Chamamos os companheiros à reflexão e a corrigirem o rumo, para que a Frente de Izquierda Unidad — que até agora, por essas divergências, não conseguiu fazê-lo — possa impulsionar uma proposta independente diante de tamanha crise. E que apresentemos a esquerda como a única saída frente ao modelo capitalista em todas as suas variantes, à corrupção, à repressão e ao ajuste sem fim.


(1)Trotsky, a tática da Frente Única. (1922)

(2)https://prensaobrera.com/politicas/de-que-lado-esta-el-pts

(3) Essa conduta do PO é histórica, desde seus tempos altamiristas. Ficou célebre sua participação na marcha do Papa em 1982, que havia viajado para negociar a paz da rendição nas Malvinas. Também participou da marcha reacionária convocada por Juan Carlos Blumberg em 2004, que exigia mão dura. O último disfarce com o argumento de “mudar o conteúdo” foi na marcha com um programa patronal convocada pela CGT em 2024, contraposta a uma concentração da esquerda e do sindicalismo combativo na Praça de Maio.
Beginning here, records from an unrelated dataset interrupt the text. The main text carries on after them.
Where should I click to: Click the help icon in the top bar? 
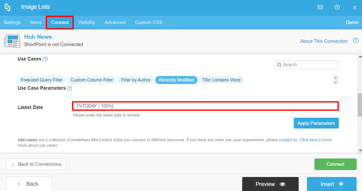pos(337,7)
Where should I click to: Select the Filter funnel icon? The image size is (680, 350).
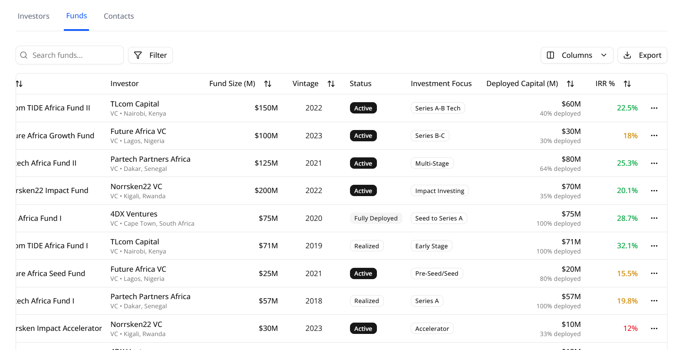[138, 55]
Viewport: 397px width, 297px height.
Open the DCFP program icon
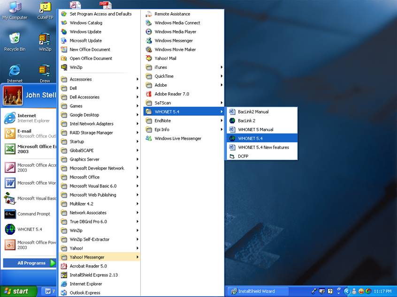point(232,156)
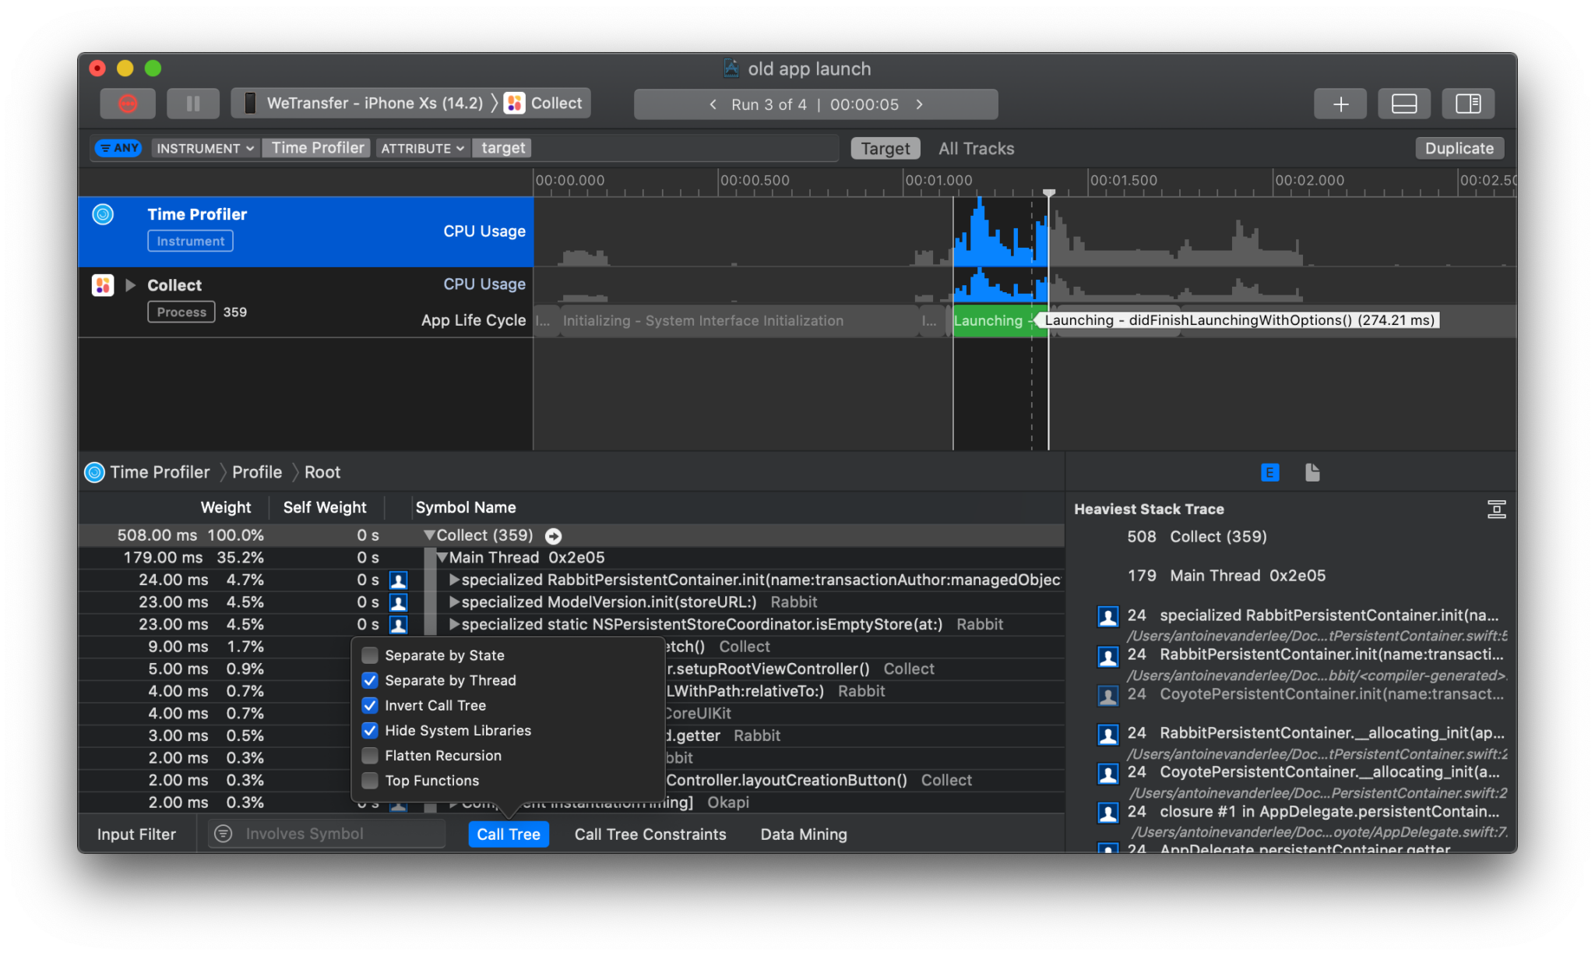Switch to the All Tracks tab

click(976, 148)
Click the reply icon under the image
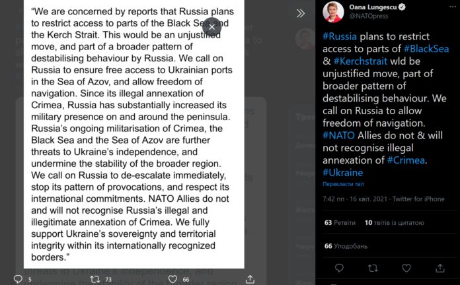460x285 pixels. [18, 279]
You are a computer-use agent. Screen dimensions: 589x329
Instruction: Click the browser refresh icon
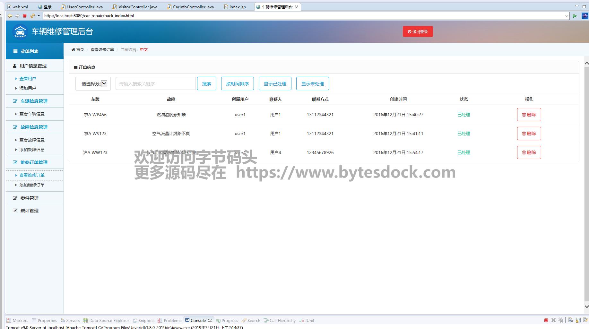tap(32, 16)
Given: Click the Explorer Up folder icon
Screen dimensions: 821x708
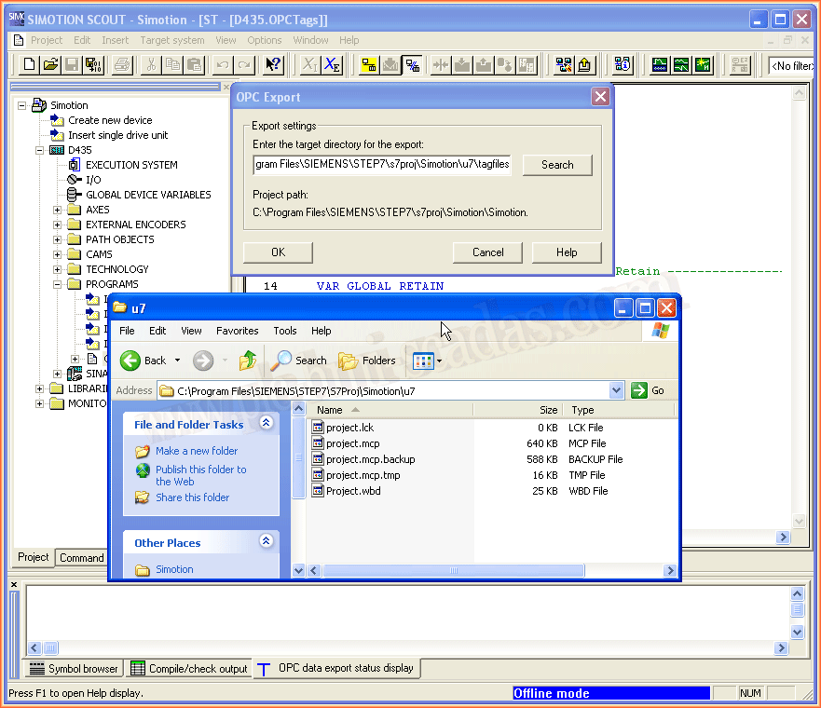Looking at the screenshot, I should click(247, 361).
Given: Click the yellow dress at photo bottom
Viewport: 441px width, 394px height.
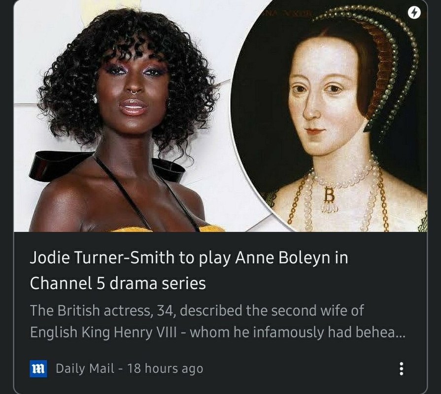Looking at the screenshot, I should click(x=168, y=228).
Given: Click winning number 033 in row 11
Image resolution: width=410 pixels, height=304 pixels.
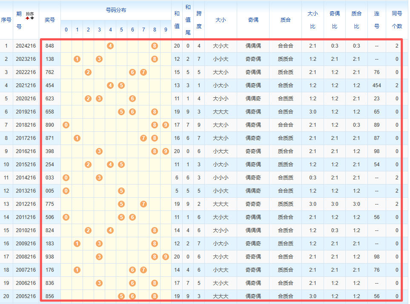Looking at the screenshot, I should pos(50,178).
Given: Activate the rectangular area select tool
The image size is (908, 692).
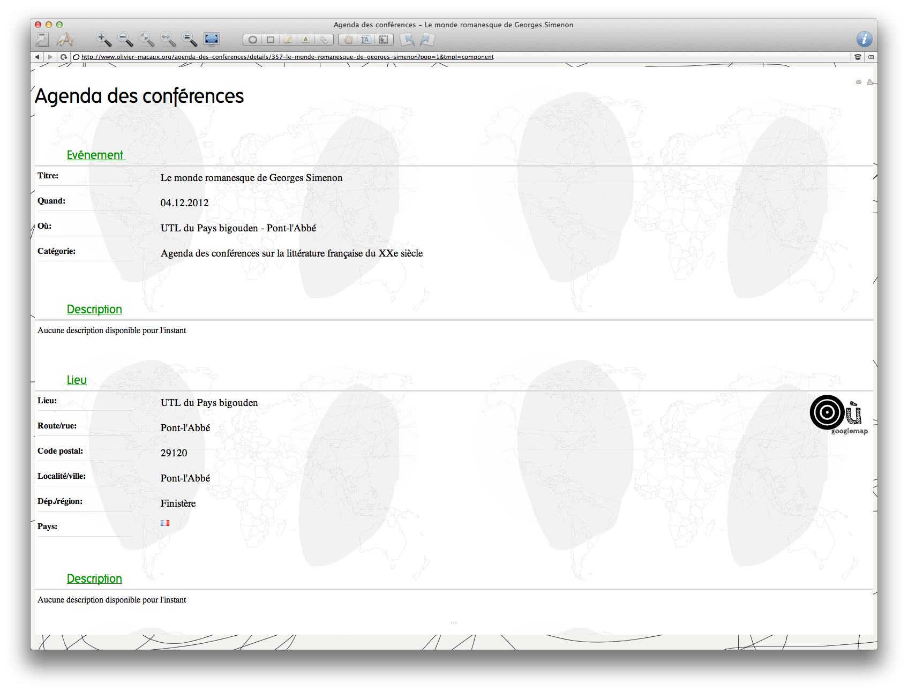Looking at the screenshot, I should point(384,40).
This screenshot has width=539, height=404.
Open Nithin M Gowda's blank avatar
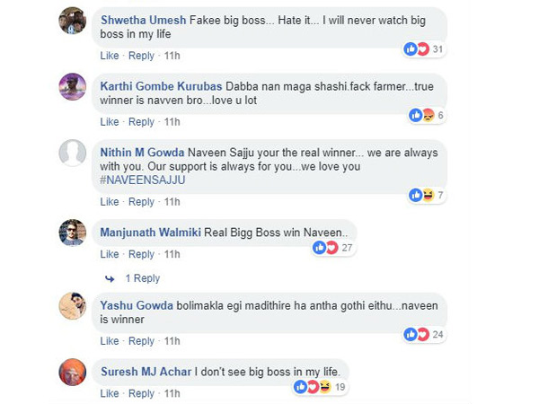(72, 154)
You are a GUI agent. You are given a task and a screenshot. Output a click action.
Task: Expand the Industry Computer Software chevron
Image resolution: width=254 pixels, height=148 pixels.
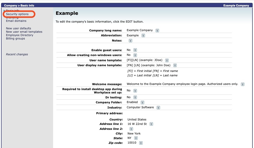158,107
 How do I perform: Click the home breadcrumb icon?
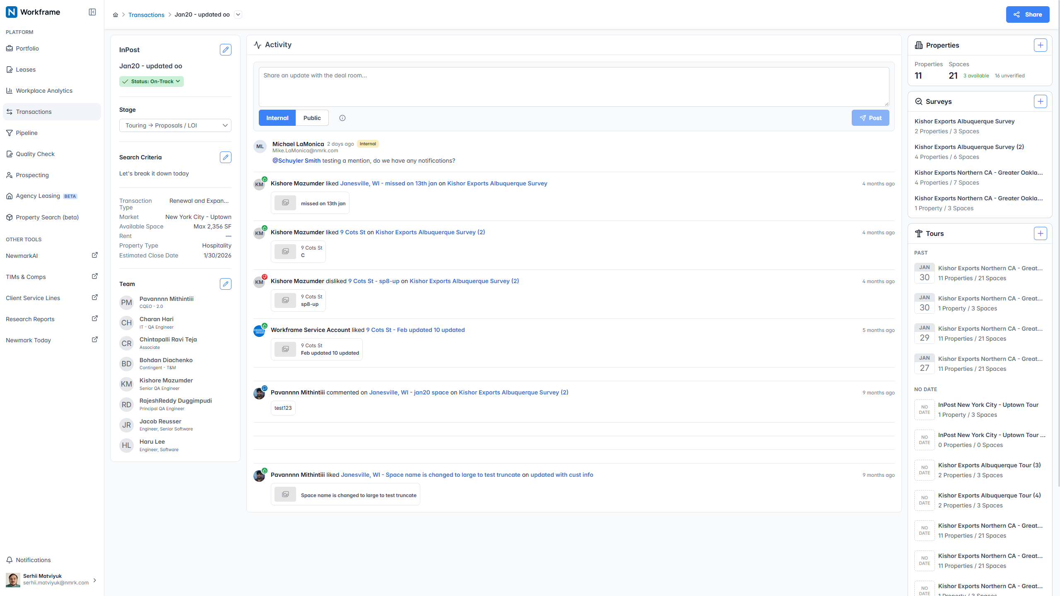(116, 15)
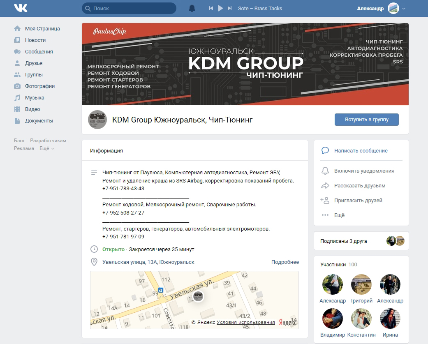Open Григорий's avatar in Участники

click(361, 285)
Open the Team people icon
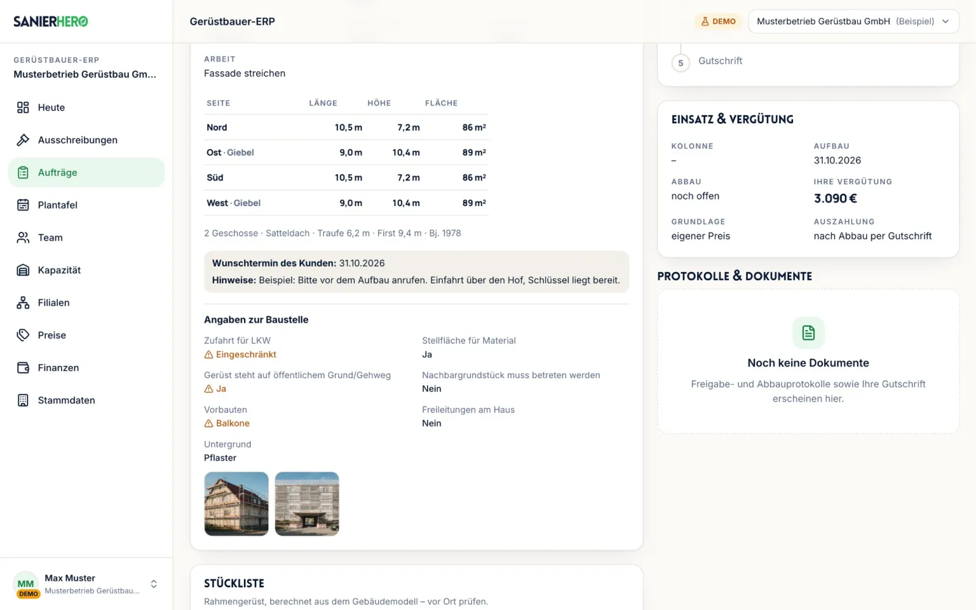The image size is (976, 610). tap(23, 237)
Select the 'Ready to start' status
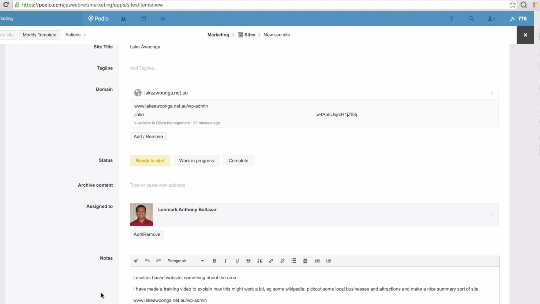Screen dimensions: 540x304 150,160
(4)https://www.laizquierdadiario.com/Congreso-del-PTS-Resolucion-sobre-la-proscripcion-de-CFK-y-la-marcha-del-miercoles-18

(5)https://izquierdaweb.com/la-situacion-politica-tras-la-gran-movilizacion-a-plaza-de-mayo-contra-la-proscripcion/

(6) O programa convocatório do 24 de março afirmou que Milei e Bullrich têm que sair; exigiu a abertura dos arquivos desde 1974; reivindicou justiça por Julio López, Maldonado, Ferreyra e outros; denunciou o FMI e a dívida; rejeitou o DNU, o RIGI e o extrativismo; exigiu das centrais sindicais greve e um plano de luta; e declarou apoio ao povo palestino. O fantasma do PJ, que agitaram para justificar sua ausência, nunca apareceu. Isso contrasta com a marcha do dia 19, convocada pelo PJ, com um programa de apoio a Cristina e voltado a “se colocar em dia com a Justiça” e aproveitar a situação para um relançamento eleitoral.